During the third quarter of 2023, the GDP soared to 4.9% propelled by consumer expenditure, despite a decrease in personal savings, indicating potential upcoming financial worries.
Growth fueled by consumer expenditure and private inventory.
The personal savings rate declines from 5.2% to 3.8%.
The real gross domestic product (GDP) experienced a 4.9% upsurge in the third quarter of 2023, almost doubling the growth rate of 2.1% in the previous quarter, according to preliminary estimates from the Bureau of Economic Analysis. It should be noted that this data is subject to updates, with a more comprehensive report set for release on November 29, 2023.
The growth in GDP can be attributed to heightened consumer spending in both goods and services. Key contributors in the services sector were housing, utilities, healthcare, financial services, and food services. Additionally, non-durable goods, such as prescription drugs and recreational goods, along with vehicles, played a significant role in the goods sector. There were significant increases in private inventory investment, particularly in manufacturing and retail trade, and an upswing in federal, state, and local government spending. However, a decrease in nonresidential fixed investment slightly moderated this expansion.
The third quarter witnessed an acceleration in the GDP growth rate, primarily due to increased consumer spending, private inventory investment, and federal spending. There were also improvements in exports and residential fixed investment. On the other hand, nonresidential fixed investment declined, and state and local government spending decelerated. The current dollar GDP for the third quarter grew by 8.5%, reaching $27.62 trillion, while the price index for gross domestic purchases rose by 3.0%.

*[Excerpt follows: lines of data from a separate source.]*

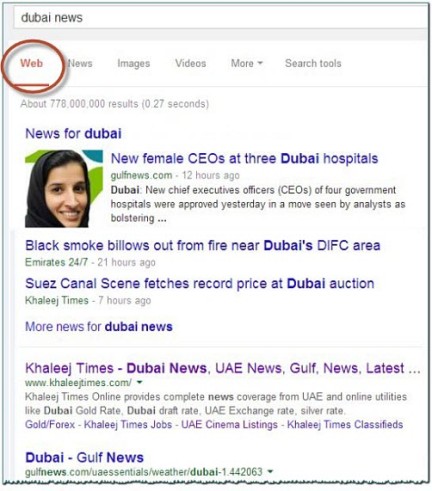Open Suez Canal Scene auction article

coord(200,283)
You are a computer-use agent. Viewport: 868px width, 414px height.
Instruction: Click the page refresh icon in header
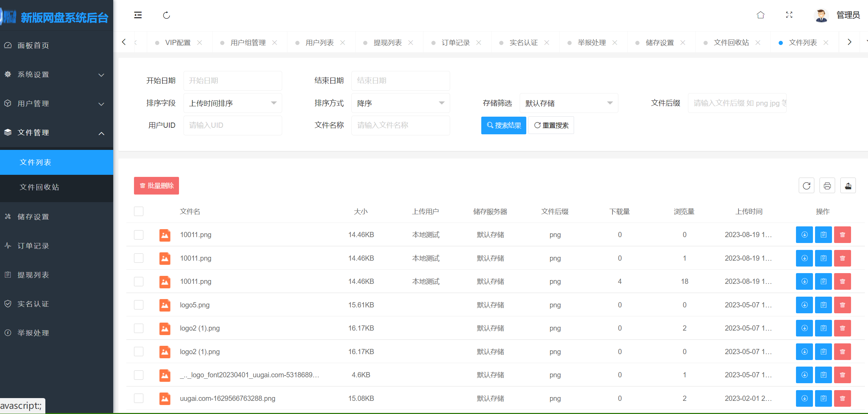pyautogui.click(x=167, y=15)
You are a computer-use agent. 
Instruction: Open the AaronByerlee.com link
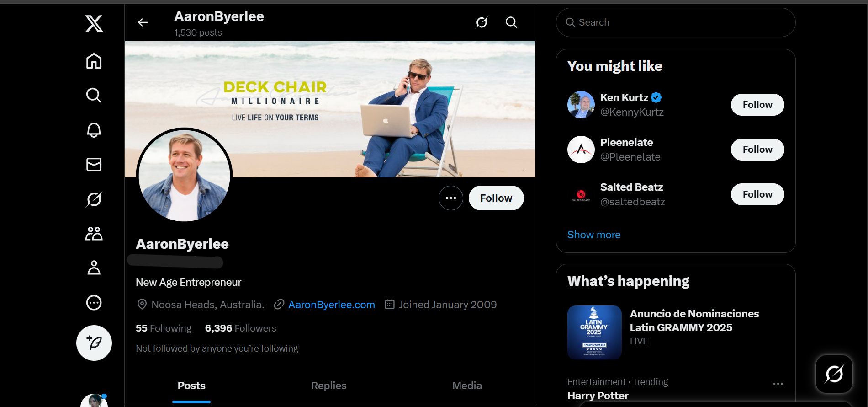(x=331, y=305)
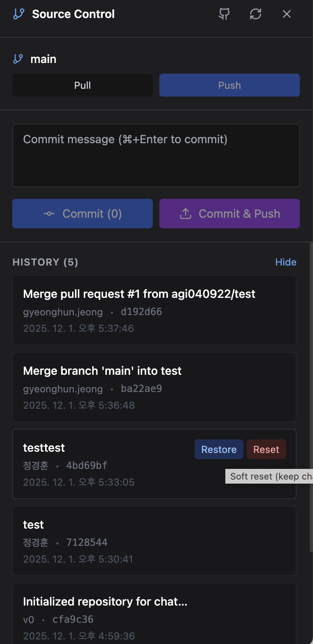Hide the commit history list
313x644 pixels.
tap(286, 262)
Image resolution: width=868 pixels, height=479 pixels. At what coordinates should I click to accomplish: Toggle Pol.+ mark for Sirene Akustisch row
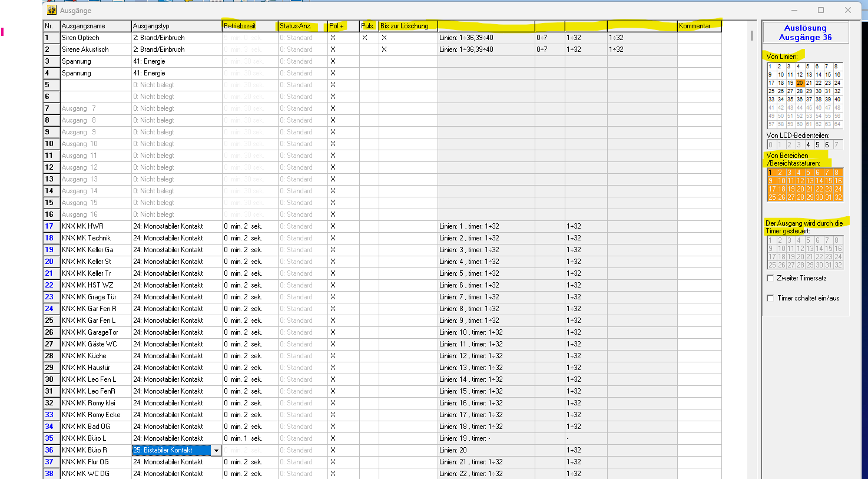(333, 49)
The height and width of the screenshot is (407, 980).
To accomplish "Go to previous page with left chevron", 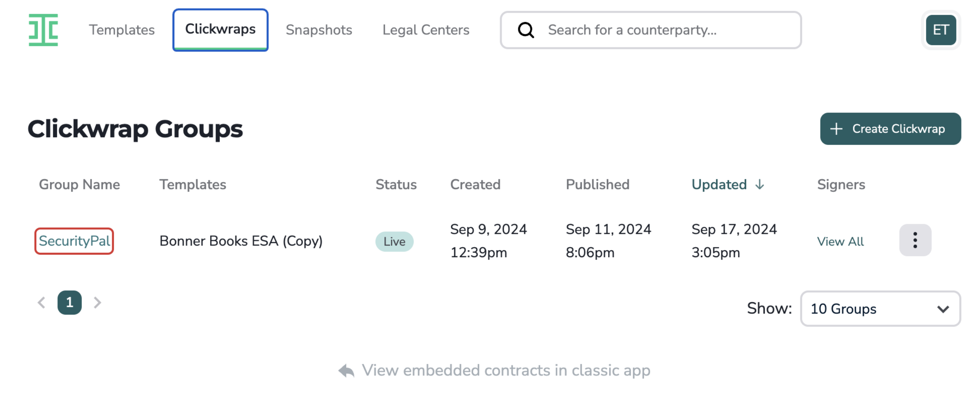I will click(x=41, y=303).
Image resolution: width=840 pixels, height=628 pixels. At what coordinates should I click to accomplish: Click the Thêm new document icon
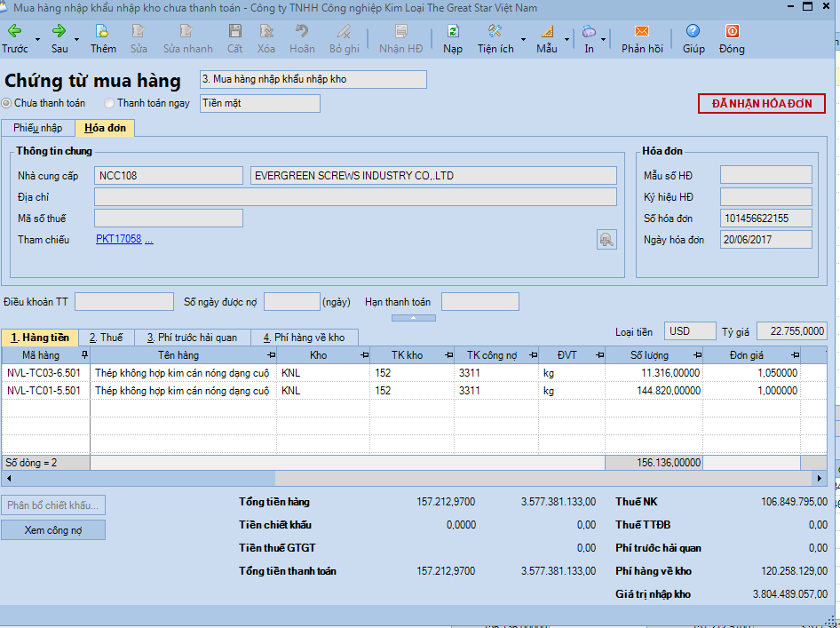point(103,31)
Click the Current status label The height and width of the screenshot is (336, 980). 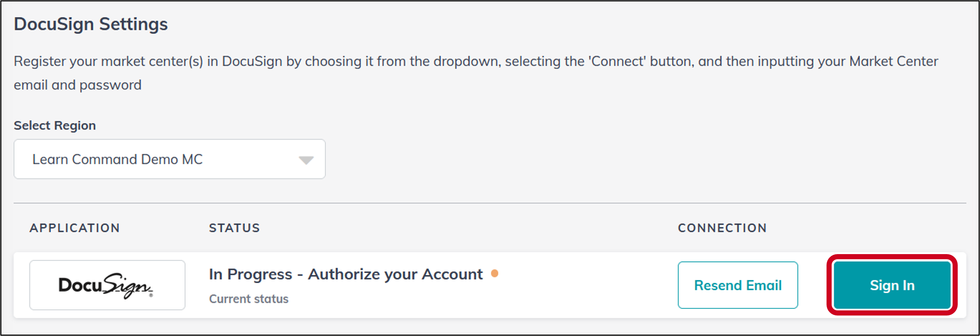click(249, 299)
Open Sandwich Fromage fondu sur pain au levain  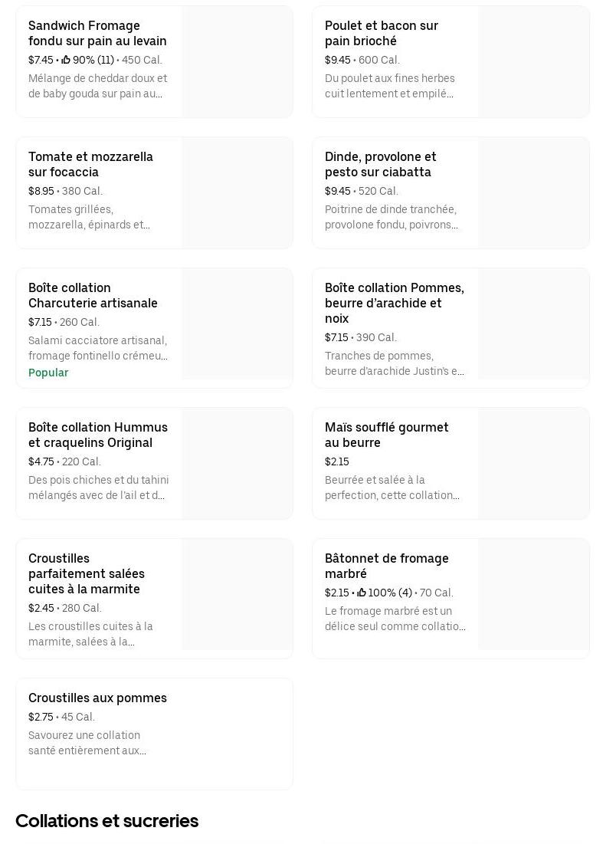point(97,33)
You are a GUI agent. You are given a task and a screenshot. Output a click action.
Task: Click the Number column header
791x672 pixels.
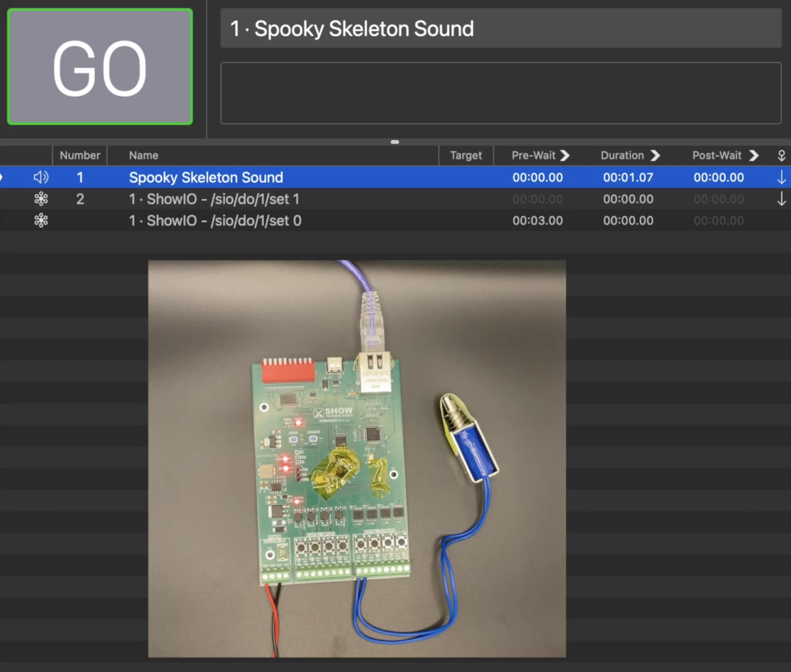80,155
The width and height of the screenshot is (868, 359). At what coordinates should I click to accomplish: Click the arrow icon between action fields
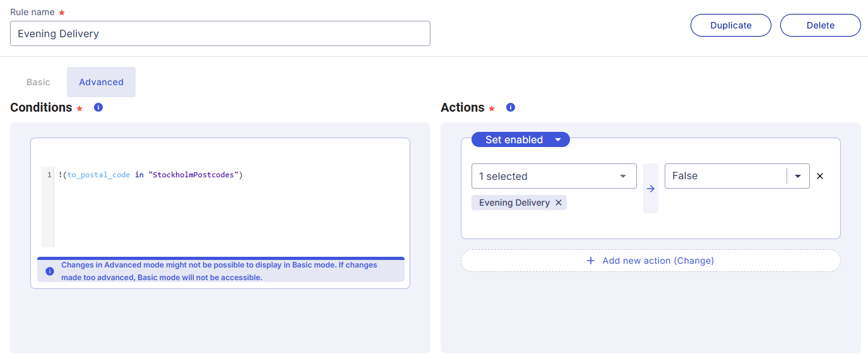[651, 189]
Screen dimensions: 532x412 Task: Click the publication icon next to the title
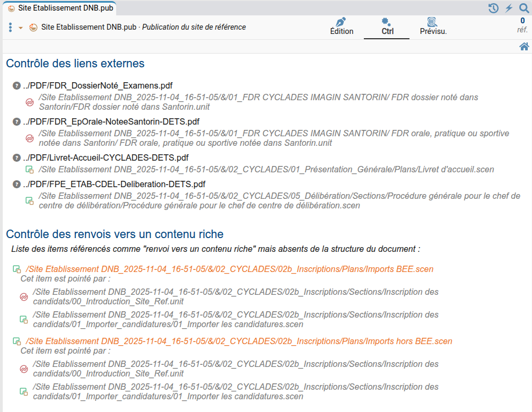[x=33, y=28]
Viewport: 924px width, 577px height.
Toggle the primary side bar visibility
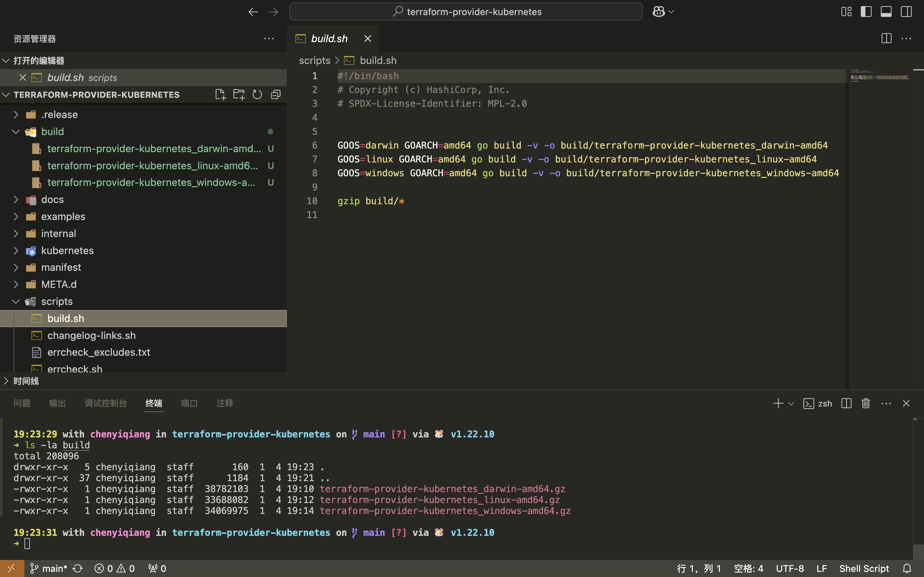click(866, 12)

Regarding personal finance, current-dollar personal income increased by $199.5 billion in the third quarter, albeit at a lower rate than in Q2. Despite a rise in disposable income, real disposable personal income declined by 1.0%. Savings also decreased, with the saving rate dropping from 5.2% in Q2 to 3.8% in Q3.
Considering the overall robust GDP growth, along with increased consumer and government spending, the short-term economic outlook appears optimistic. However, the decline in personal savings and nonresidential fixed investment may warrant close observation in the upcoming months.